* BEGIN Records provided *

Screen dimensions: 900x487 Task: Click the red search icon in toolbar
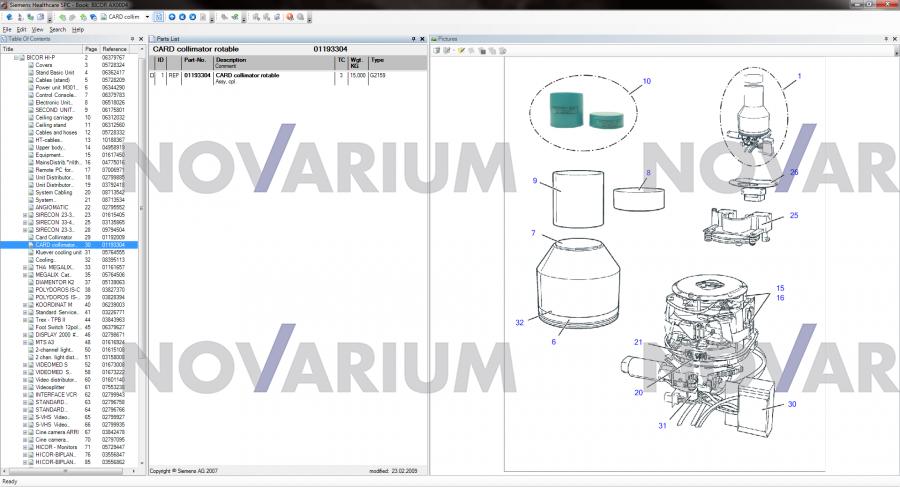(x=289, y=17)
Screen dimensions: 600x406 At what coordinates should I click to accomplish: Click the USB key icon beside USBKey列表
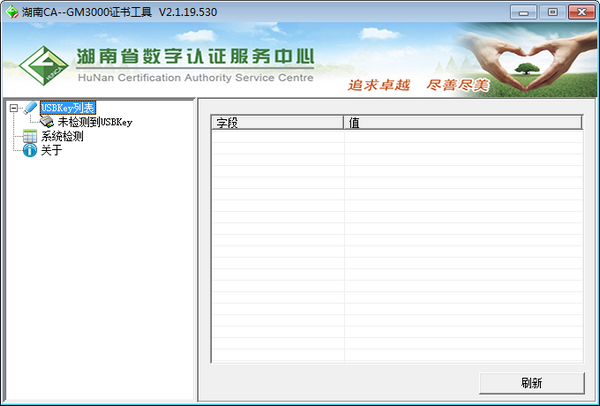(x=30, y=108)
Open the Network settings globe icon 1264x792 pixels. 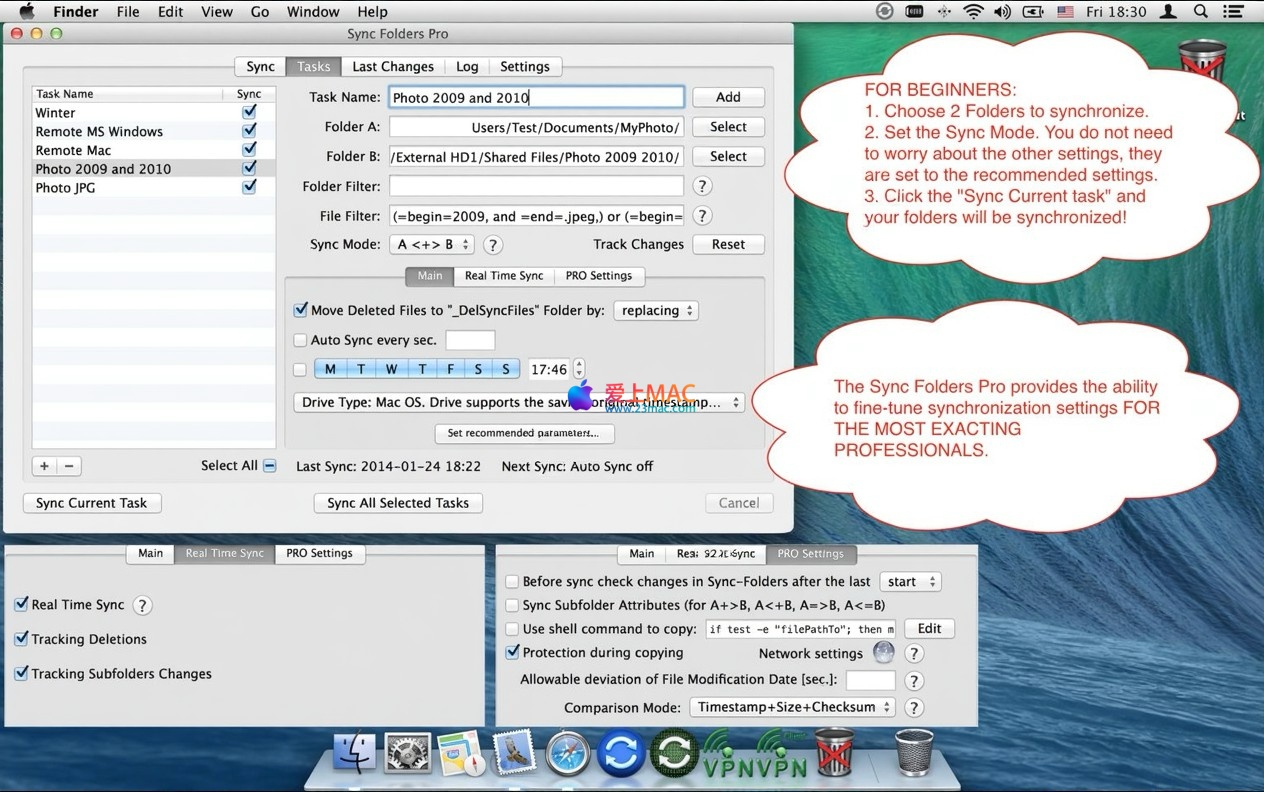pos(883,653)
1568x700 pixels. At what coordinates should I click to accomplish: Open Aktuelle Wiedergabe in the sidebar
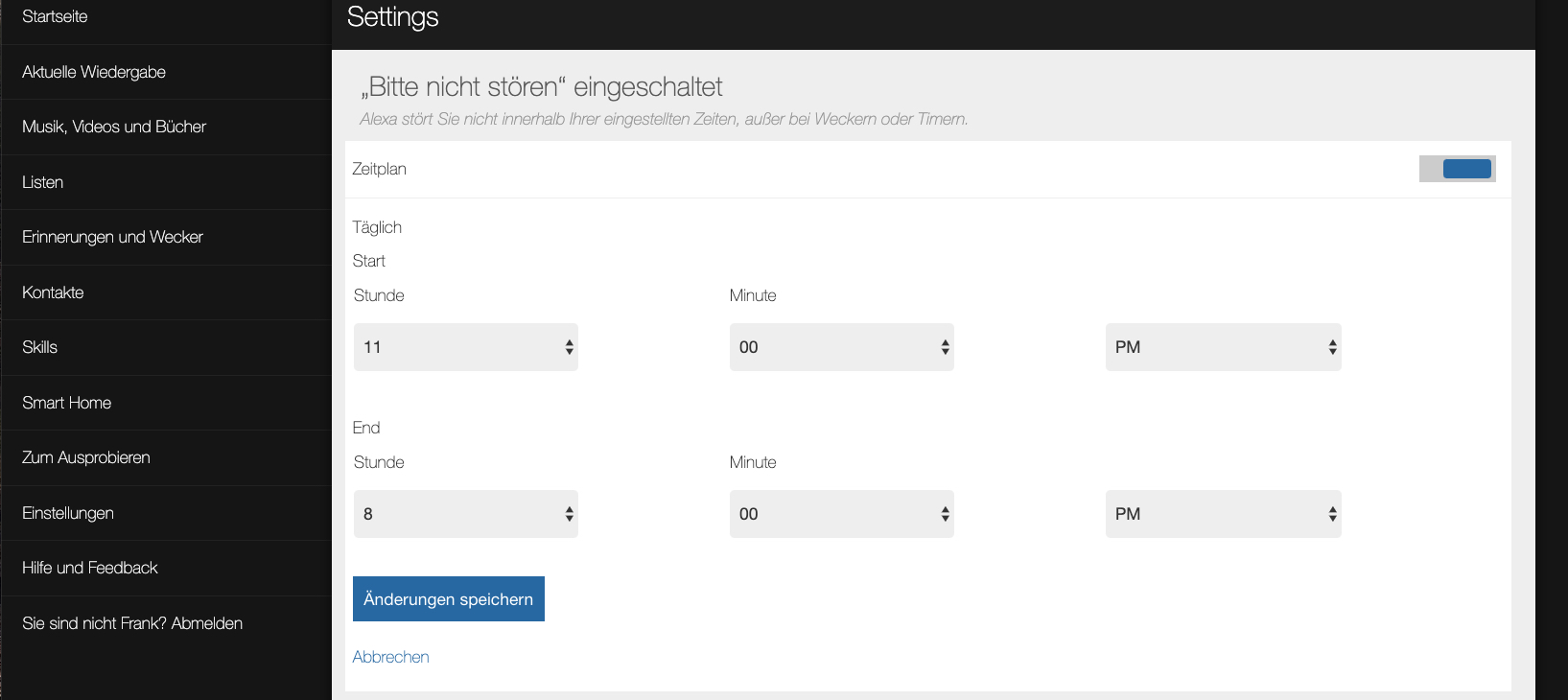[94, 72]
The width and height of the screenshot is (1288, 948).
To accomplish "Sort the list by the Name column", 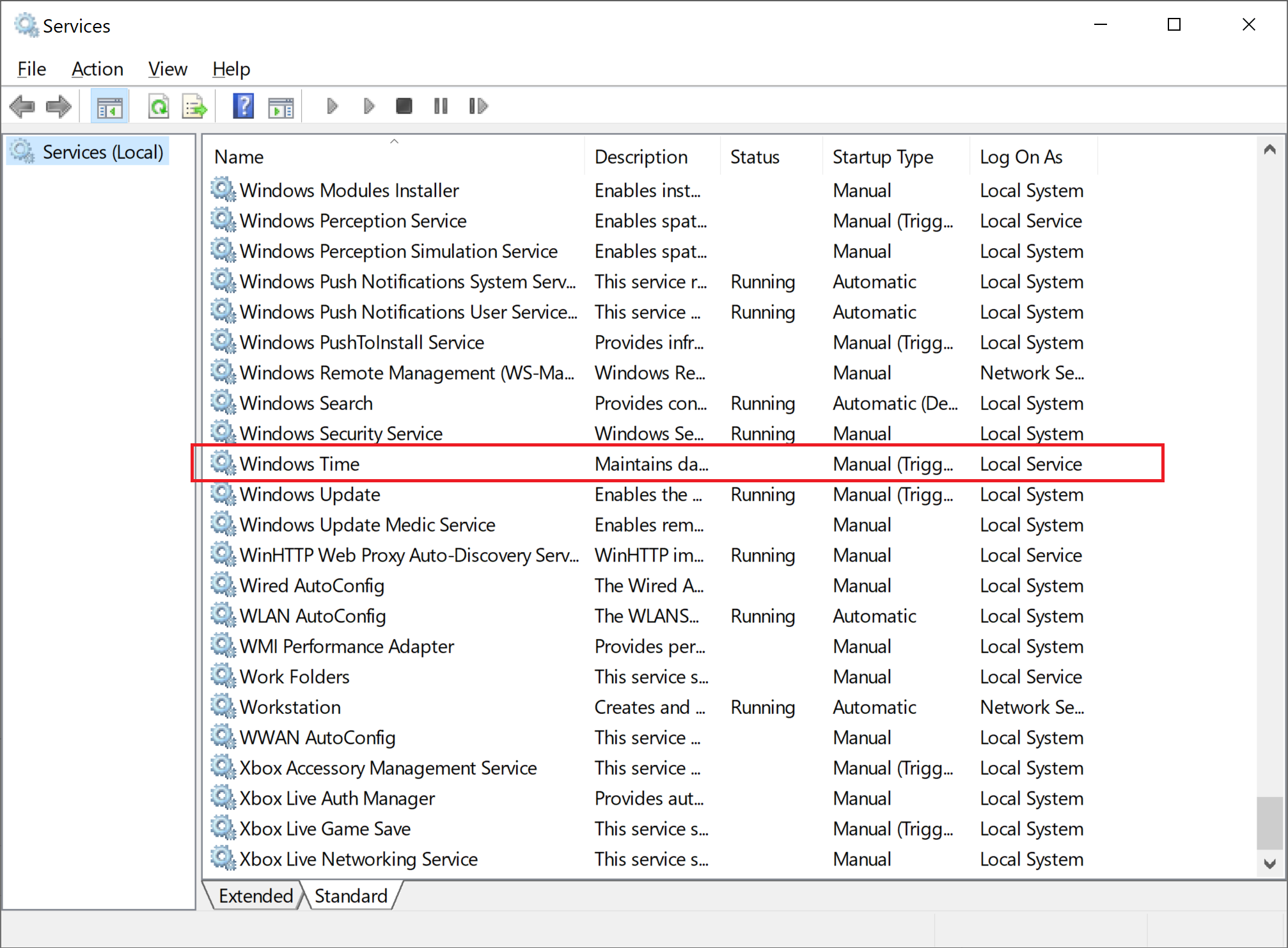I will 239,156.
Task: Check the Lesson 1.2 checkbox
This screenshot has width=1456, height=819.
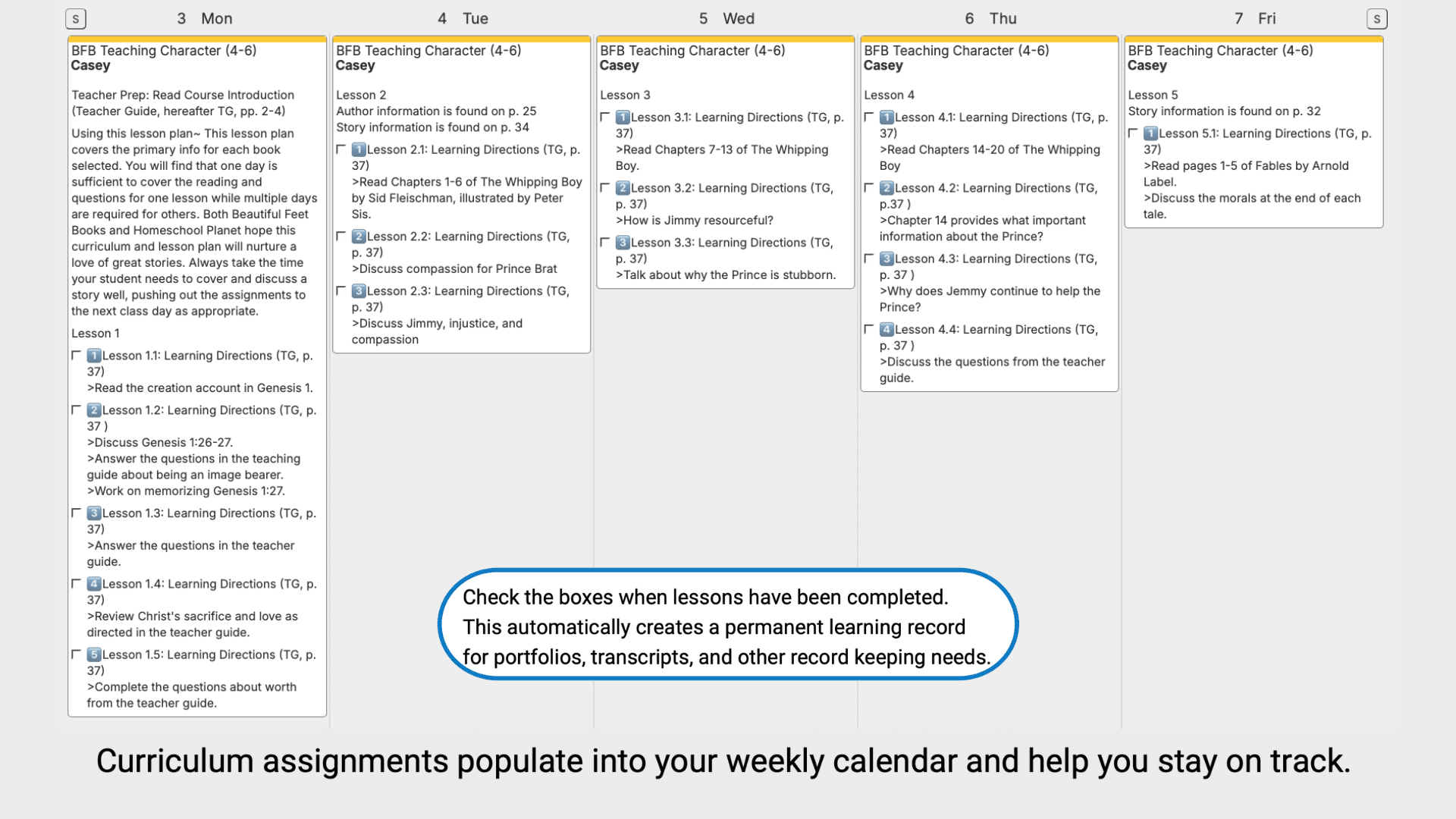Action: click(76, 410)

* END Records provided *

__Problem statement__: Count how many lines in the entries above contain the word "height" with the same capitalization, and reply with only that number.

__Solution to the exercise__: 2